Collected data entries
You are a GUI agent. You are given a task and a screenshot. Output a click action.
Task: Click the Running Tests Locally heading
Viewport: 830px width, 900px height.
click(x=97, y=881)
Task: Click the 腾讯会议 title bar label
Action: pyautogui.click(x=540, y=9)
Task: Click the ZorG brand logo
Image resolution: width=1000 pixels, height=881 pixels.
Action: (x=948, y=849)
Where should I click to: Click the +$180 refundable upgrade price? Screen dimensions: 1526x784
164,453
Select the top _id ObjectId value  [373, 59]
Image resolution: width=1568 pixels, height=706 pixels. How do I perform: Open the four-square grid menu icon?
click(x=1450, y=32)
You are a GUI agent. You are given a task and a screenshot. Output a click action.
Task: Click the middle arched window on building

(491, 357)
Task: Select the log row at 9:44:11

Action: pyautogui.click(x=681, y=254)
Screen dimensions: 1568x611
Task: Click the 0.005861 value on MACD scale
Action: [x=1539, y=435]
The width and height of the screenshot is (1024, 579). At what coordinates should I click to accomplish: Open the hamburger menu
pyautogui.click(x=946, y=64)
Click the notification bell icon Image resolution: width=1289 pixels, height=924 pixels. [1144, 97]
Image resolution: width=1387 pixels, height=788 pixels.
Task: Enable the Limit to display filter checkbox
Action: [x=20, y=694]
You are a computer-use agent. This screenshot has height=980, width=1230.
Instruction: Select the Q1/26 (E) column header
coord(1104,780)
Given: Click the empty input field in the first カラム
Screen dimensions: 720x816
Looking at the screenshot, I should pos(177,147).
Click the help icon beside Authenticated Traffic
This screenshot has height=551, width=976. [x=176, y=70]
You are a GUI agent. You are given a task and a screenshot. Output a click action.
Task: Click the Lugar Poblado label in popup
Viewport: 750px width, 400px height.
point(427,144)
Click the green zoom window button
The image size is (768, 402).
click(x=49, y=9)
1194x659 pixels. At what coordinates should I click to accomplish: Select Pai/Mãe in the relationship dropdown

EXERCISE DIRECTIONS = Out of the data above, give again only the lines starting at the one holding "Task: Click the ZorG brand logo" and ending at the one holding "Select the top", unchanged.

EXERCISE OUTPUT =
Task: Click the ZorG brand logo
Image resolution: width=1000 pixels, height=881 pixels.
Action: (x=948, y=849)
Where should I click to: Click the +$180 refundable upgrade price? Screen dimensions: 1526x784
164,453
Select the top _id ObjectId value  [373, 59]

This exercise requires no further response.